En la primera alianza, las leyes de Dios se veían como algo impuesto desde el exterior, y exigían un esfuerzo titánico de la propia voluntad. Jeremías promete la interiorización de esa ley: el realizarla nos brotará del alma, con motivación interna e intensa; no será imposición extrínseca, sino movimiento que llega a la vida desde los latidos mismos de nuestro propio corazón.
¿Cómo sería el mundo si “el cuerpo nos pidiera” amar a todos y sonreír a cada persona con que nos encontramos? ¿Cómo cambiaría nuestra sociedad si todos encontráramos nuestra felicidad más completa e inmediata en ayudar a los demás, si aplaudiéramos las victorias de los otros y fueran nuestra gloria sus triunfos?
El salmista también lo sabe muy bien: “Necesito un corazón nuevo y un espíritu firme; si Dios no me cambia el corazón, nada cambiará en mi vida, todo serán reformas superficiales e intenciones sin fruto”. La nueva alianza habrá de ser una verdadera “nueva creación”, un milagro de Dios en el corazón de cada hombre para que todo cambie desde la raíz personal de lo real.

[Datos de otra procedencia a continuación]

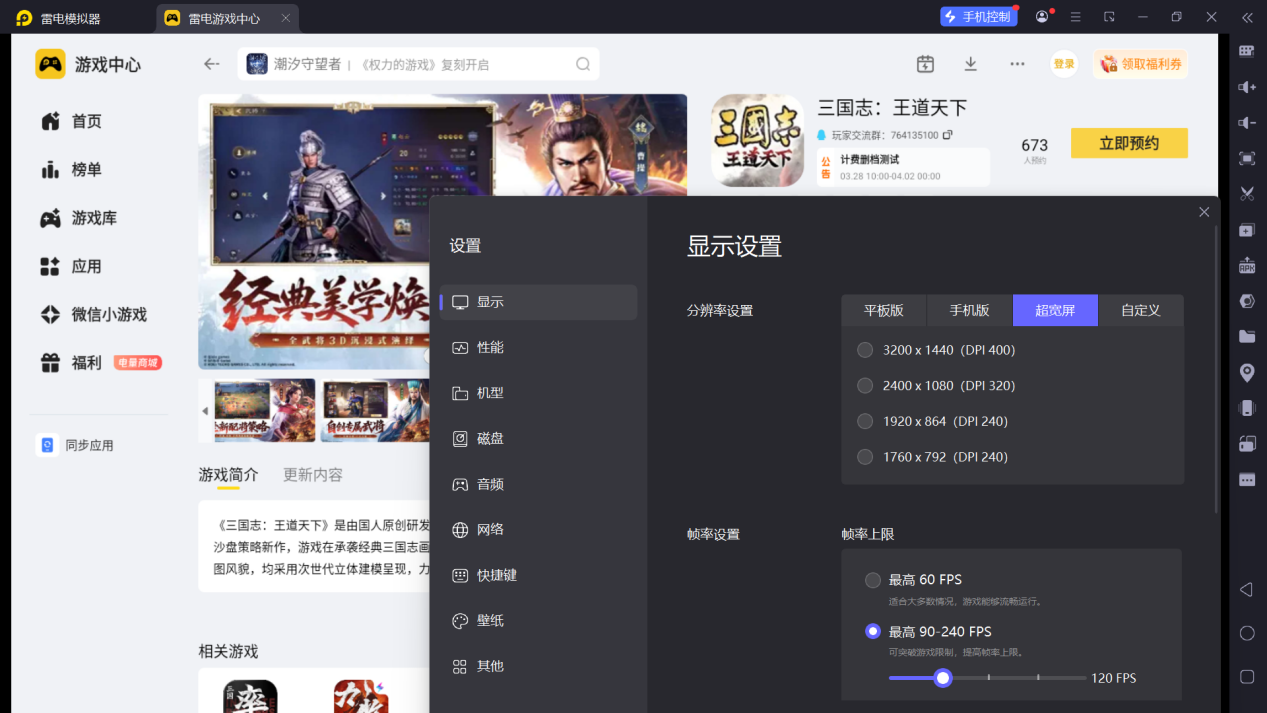Click the 立即预约 button
Viewport: 1267px width, 713px height.
[x=1129, y=143]
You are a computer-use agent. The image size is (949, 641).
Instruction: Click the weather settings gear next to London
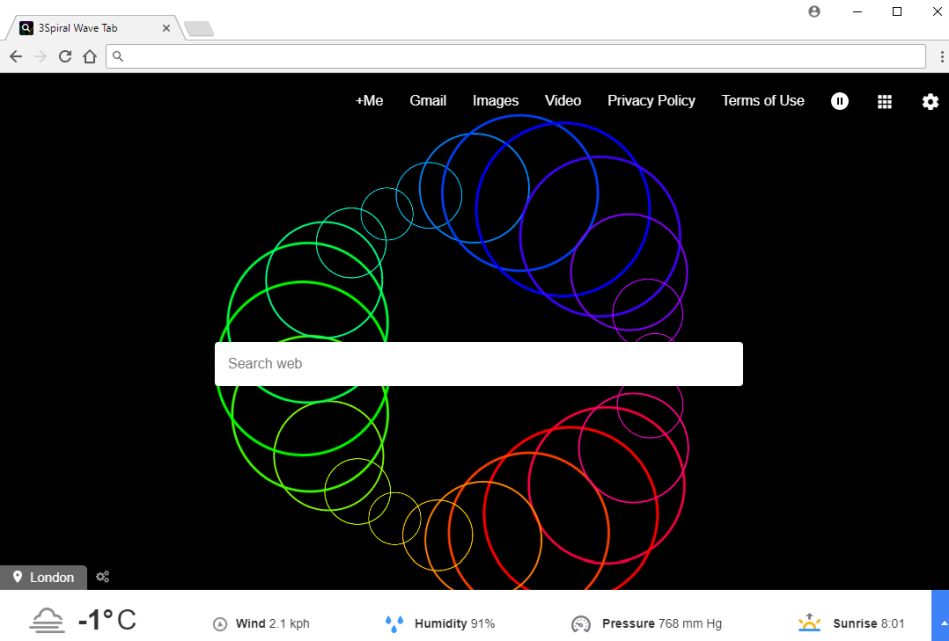click(102, 576)
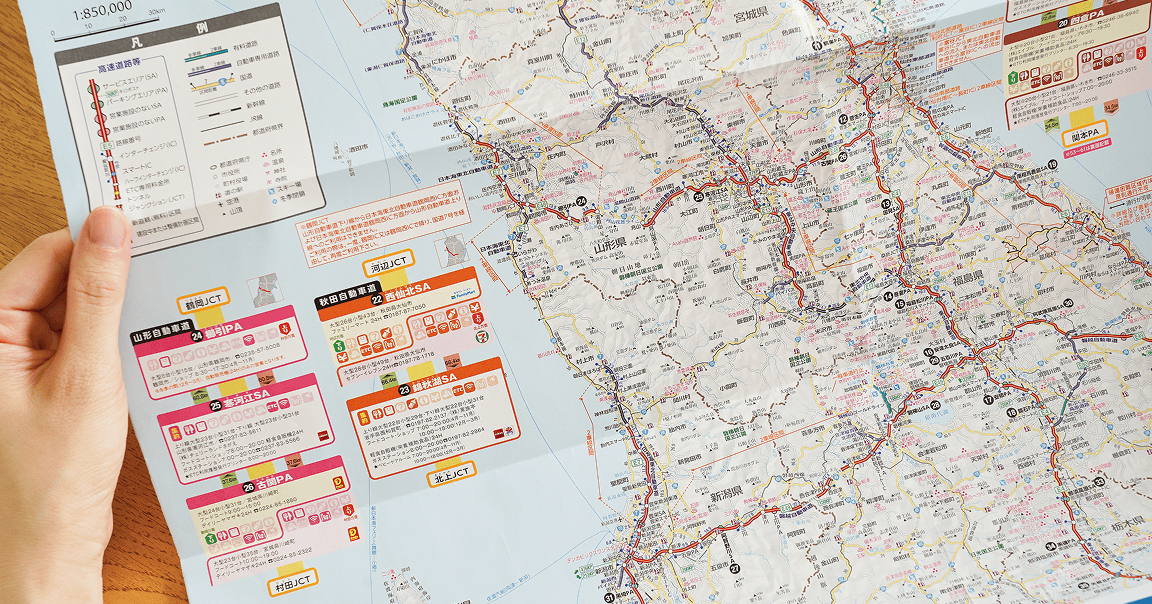Click the number 23 badge beside 錦秋湖SA

click(x=403, y=389)
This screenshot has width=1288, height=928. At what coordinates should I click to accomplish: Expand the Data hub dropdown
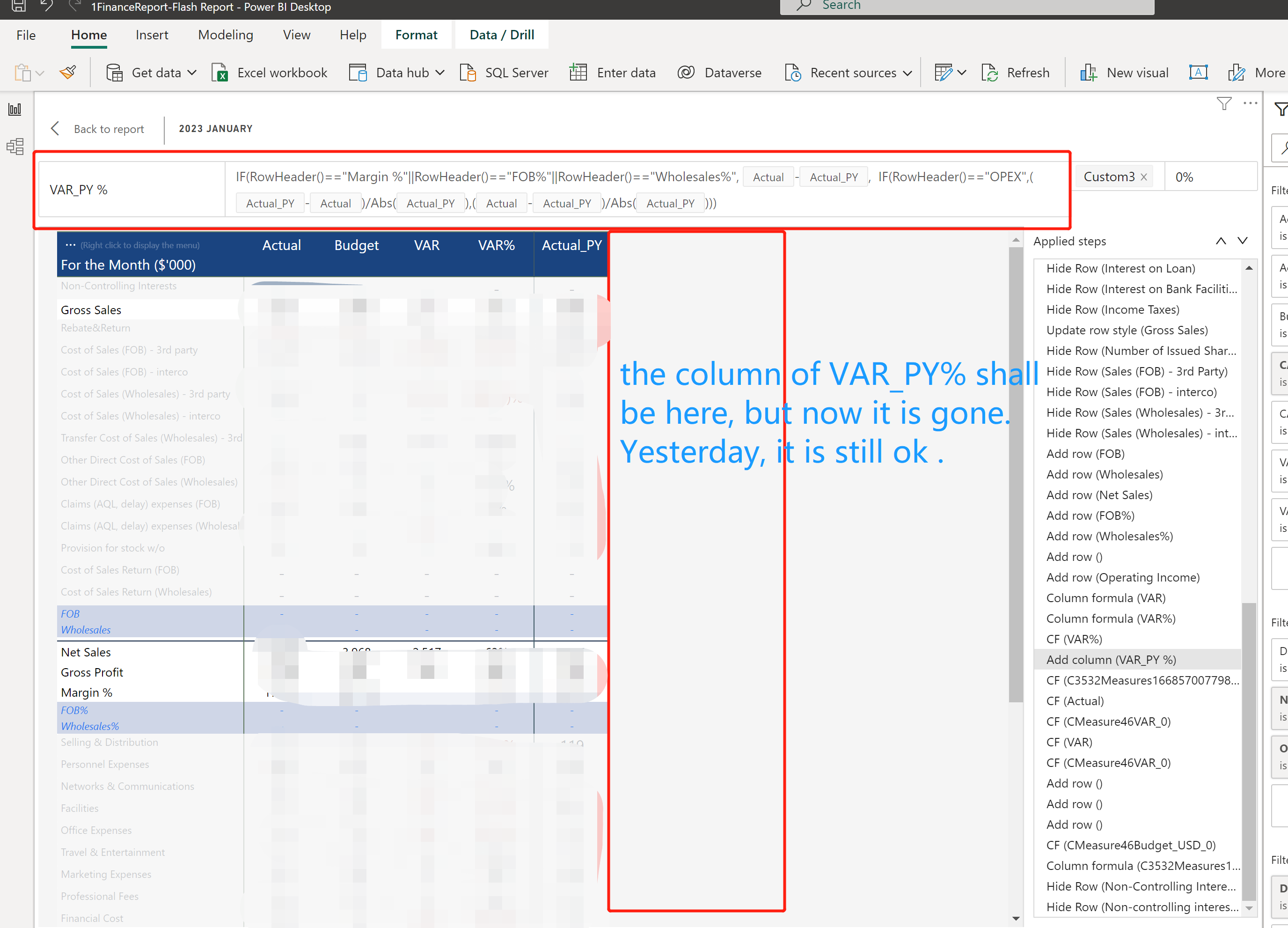click(441, 72)
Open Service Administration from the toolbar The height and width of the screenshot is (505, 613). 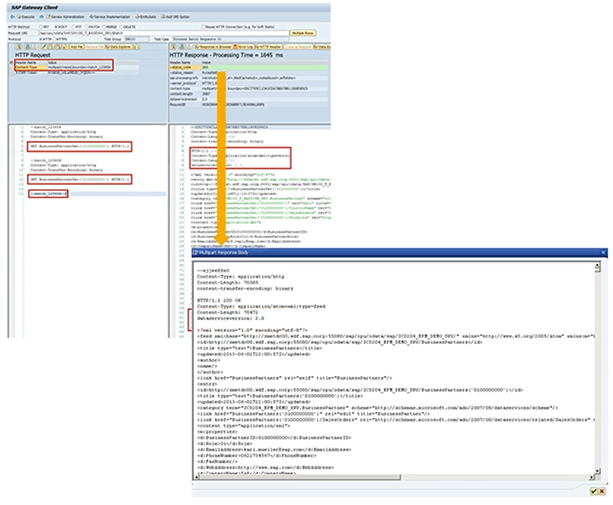tap(70, 19)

Mañana es la festividad de san José y, por eso, toda la Iglesia celebra este domingo el Día del Seminario. La casa de Nazaret fue la escuela del gran sacerdote de la historia. En Ciudad Real, el lema elegido para esta Jornada es “Desde el corazón”. Las vocaciones sacerdotales que necesitamos y pedimos son vocaciones de la nueva alianza, de esa nueva etapa de la humanidad en que el corazón va siendo recreado. El vino nuevo no puede ser conservado en odres viejos. Cristianos con viejo corazón, con una visión de la alianza desde la ruptura, no despertarán a la llamada del Dios de Jesús.
Cuando se recibe desde un corazón de piedra, cuando el ritmo de nuestros latidos es el ritmo de lo antiguo y lo mundano, la propuesta vocacional se hace estéril. ¿Existen en la Iglesia corazones nuevos capaces de responder a la novedad de la llamada?
No necesitamos sacerdotes de formas externas cuyo corazón no ha sido recreado. La nueva alianza requiere una Iglesia nueva, unos cristianos renovados; y estos cristianos necesitan un sacerdocio de corazón nuevo, según el corazón de Dios, como también Jeremías supo anunciar para el futuro.
¿Dónde está la fábrica de estos nuevos sacerdotes; dónde, la fuente de este nuevo cristianismo? ¿Dónde se está fraguando la nueva alianza? En el corazón de la Iglesia, en la Eucaristía. La palabra firme del Resucitado nos llega al corazón y lo renueva; su carne, transformada en comida, se hace digestión interna para recrear nuestra alma y nuestro cuerpo desde la fuerza de Dios.
Creemos en la nueva alianza; creemos en la Eucaristía; creemos en la vocación. Lo prometió el profeta: lo vamos viendo realizado entre nosotros.